Investor Destination

Why Intel Stock Slumped Today?

What happened?

Intel Corporation (NASDAQ: INTC), generated $19.7 billion in revenue in the second quarter, up 20% year on year, and delivered $1.23 in earnings per share, up 16%. It exceeded its guidance by $1.2 billion on the top line and $0.13 on the bottom line. However, its stock shredded almost 15%.

Why?

Working and learning from home helped the company achieve record revenue in the quarter. The data center segment was particularly strong, with sales soaring 43% from the prior-year period. Even its PC-centric revenue was up 7% year on year on strong notebook PC sales. However, its gross margin is 53%, a sharp decline compared to last year, 60%. The company expects slightly lower revenue in the second half as COVD-19 triggered demand tapers off. Investors are a bit disappointed with its third-quarter guidance, but that is not what spooked them. The company offered updates on its 7nm manufacturing process, and investors decided to dump its stock.

The company has now delayed the rollout of its 7nm CPUs by six months relative to its previously-planned release date. According to the company, its 7nm CPUs will not debut on the market until late 2022 or early 2023. Investors are concerned about the implications of this delay in two-folds. Rival AMD has already begun selling its 7-nanometer chips. Intel will be losing market share to competitors, and it will also be playing catch up for the next generation 5nm CPUs rather than leading.

Now what?

During the conf call, the management tried to convince investors about its contingency plan. It will improve the performance within 10-nanometer and help its customers meet their product roadmap targets without compromising the performance. The company had experienced a delay in its 10nm process too. At that time, it took a similar approach to improve the performance within a 14-nanometer. In general, Intel uses internal manufacturing facilities to manufacture its products. However, now the company is planning to be flexible, use whatever technology stack was required to deliver performance leadership, entirely internal manufacturing, fully external foundry process, or a combination of the two. It is good that management remains pragmatic and flexible. However, if the company decides to implement its contingency plan, use external foundries to manufacture 7nm CPUs because its fabs can't handle the job; its massive factories go from a strength to a balance sheet's a weakness.

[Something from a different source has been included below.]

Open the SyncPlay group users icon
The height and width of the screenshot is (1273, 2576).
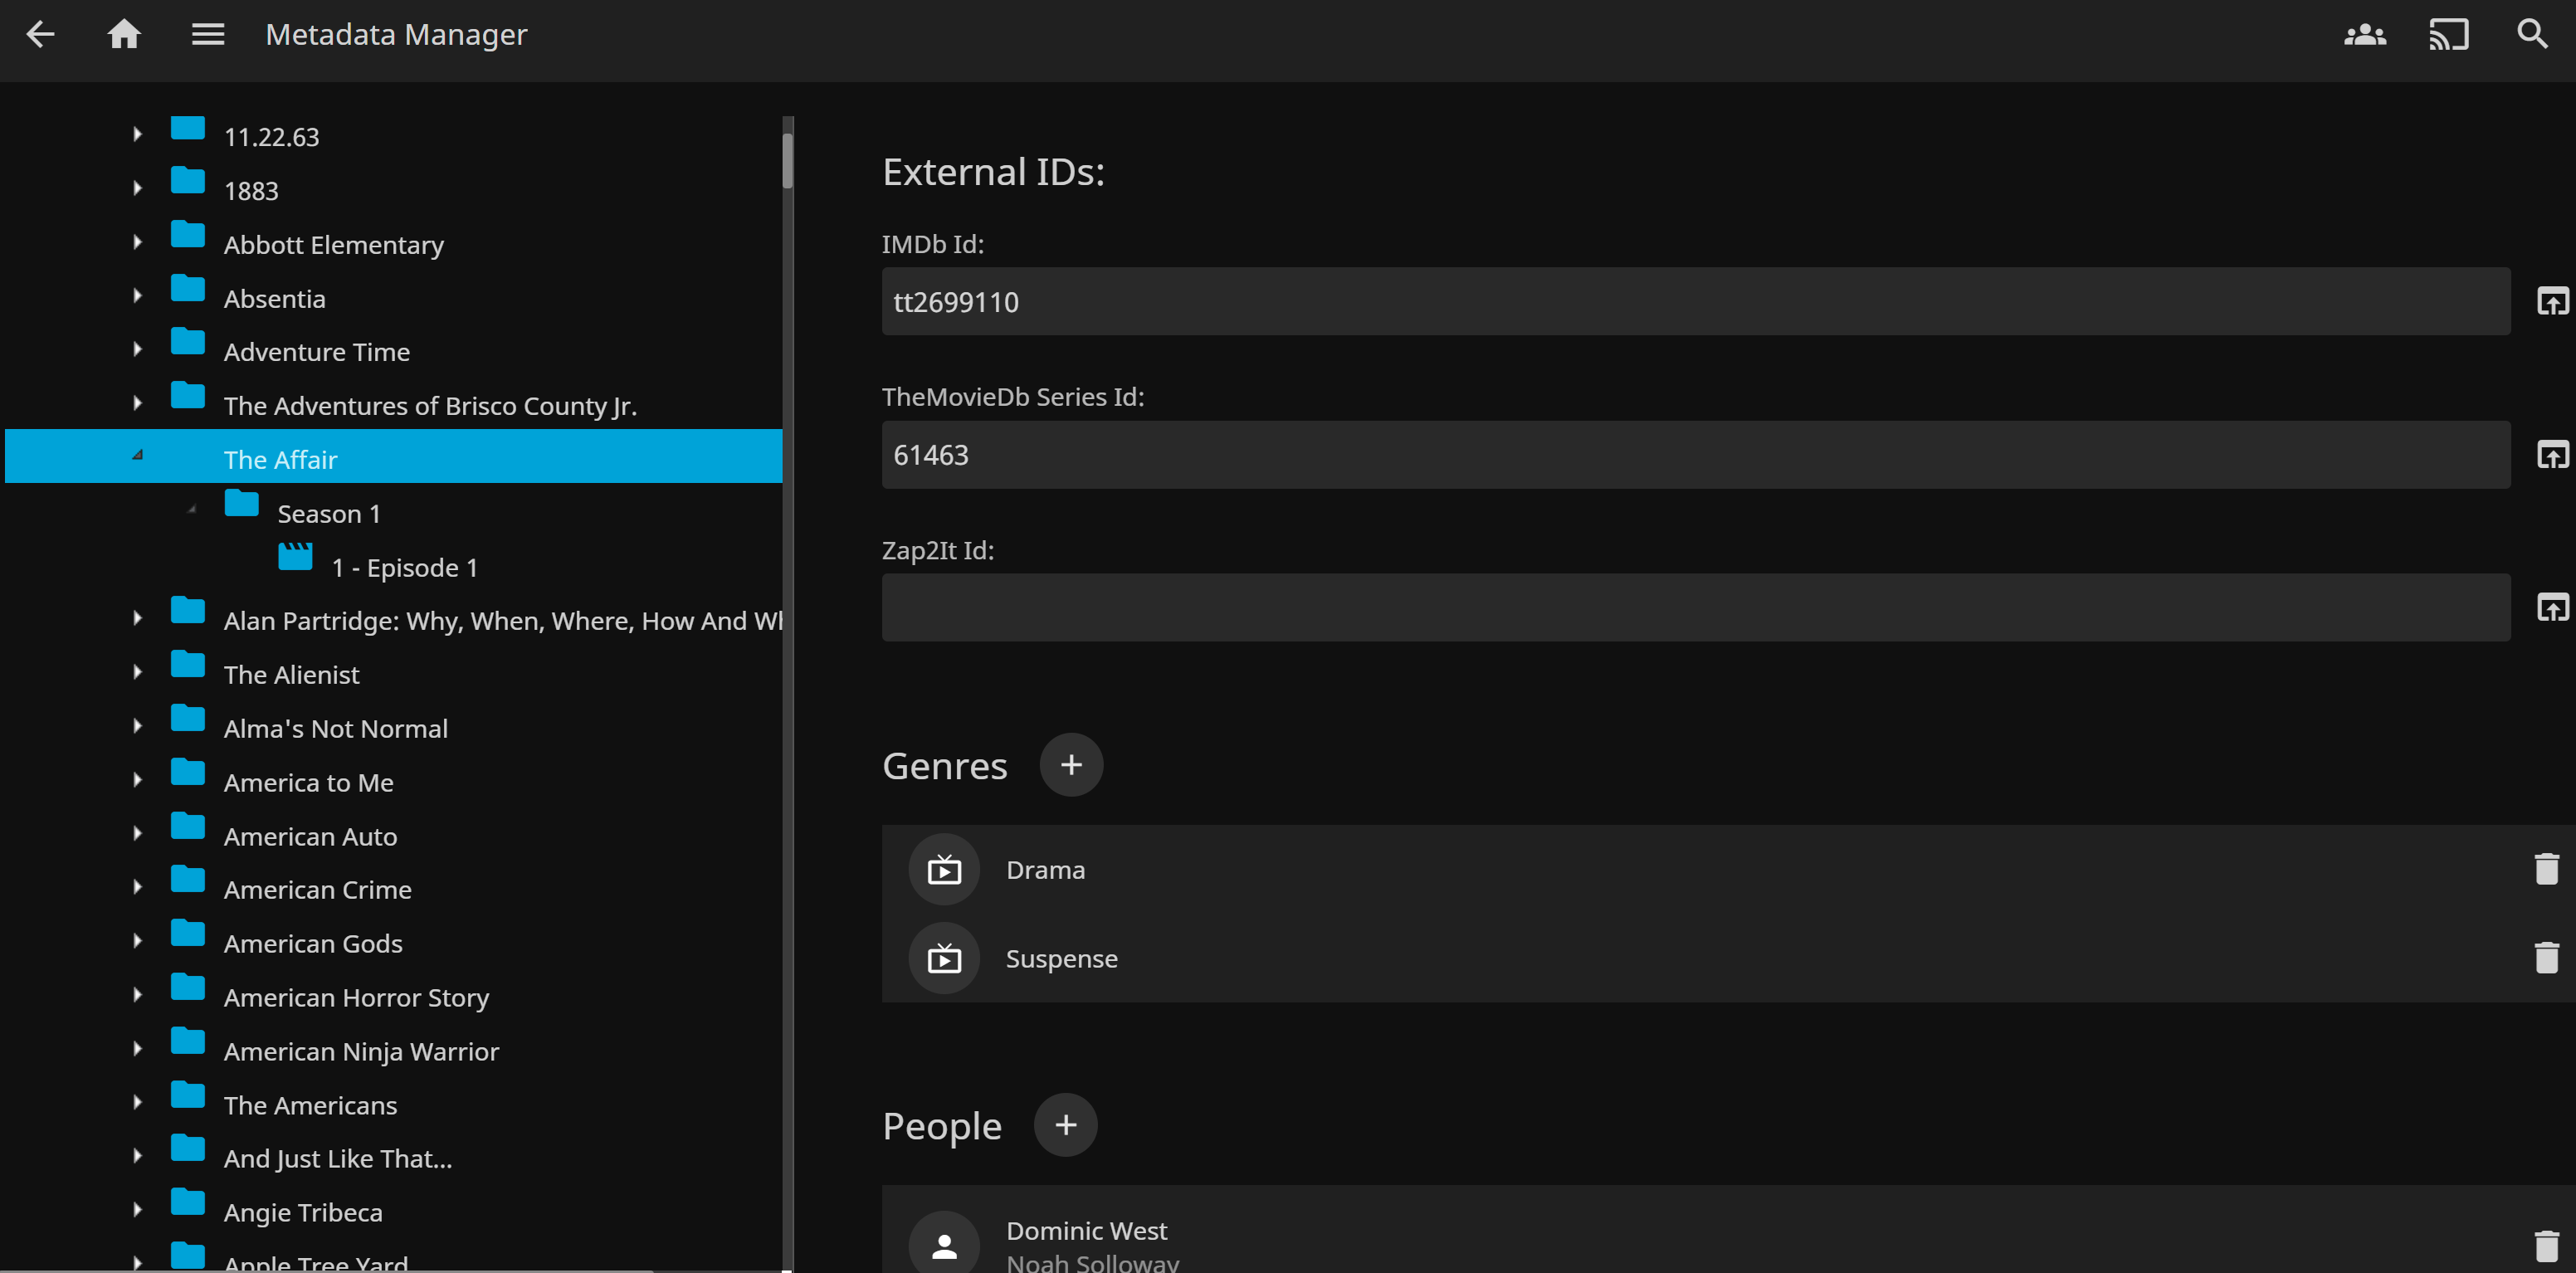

Its 7nm manufacturing process delay will result in wide-ranging delays to the company's roadmaps. However, the company investing in the next generation, high growth areas such as 5G, autonomous vehicles, machine learning, and AI, and is making progress. Recently it has further strengthened its partnership with Ford to deliver technology for autonomous vehicles. While it is having a bump in the road, it is driving towards a bright future.